Notre intérêt aurait pu se laisser capter par les multiples référents culturels et musicaux de l’ensemble des pièces proposées (hommages directs ou indirects à l’avant-garde américaine « début de siècle », à Couperin et Bach, à Poe), mais c’est plutôt sur l’écriture musicale des deux pièces clôturant le CD (Épisode sixième et B for Sonata) que nous attirons l’attention du lecteur. Sans vouloir remettre en cause les qualités évidentes de duettistes de Géraldine Dutroncy et Laurent Camatte, ces deux pièces solistes marquent oreilles et mémoire (l’organisation des pistes n’est pas l’unique explication).

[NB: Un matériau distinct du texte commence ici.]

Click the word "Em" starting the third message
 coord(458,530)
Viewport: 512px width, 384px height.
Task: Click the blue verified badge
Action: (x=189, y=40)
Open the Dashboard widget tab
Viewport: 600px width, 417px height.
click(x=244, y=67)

Tiré d’un cycle de neuf pièces, l’Épisode sixième est un formidable exemple de la place donnée à l’alto dans l’univers de la créatrice. Une écriture lyrique, non totalement déconnectée d’un certain idéal et d’une phraséologie romantique (au sens historique du terme), se trouve sans cesse enrichie et renouvelée par l’utilisation de modes de jeu spécifiques (pizzicati en contrepoint de notes tenues, utilisation de différentes pressions d’archet), de silences, de ruptures expressives. L’exigence et la virtuosité de certaines sections (nous pensons notamment aux derniers temps de l’œuvre) n’interfèrent jamais, grâce à une conduite sans faille de l’interprète, dans la cohérence et la fluidité du texte. Enfin, ce B for Betsy offre une nouvelle et belle version de B for Sonata. Sa difficulté d’exécution – en partie fondée sur des éléments de contrepoint à trois ou quatre voix très serré, en superposition de hauteurs ou sur des débits rythmique différents – prend ici une valeur musicale fort éloignée de toute virtuosité gratuite.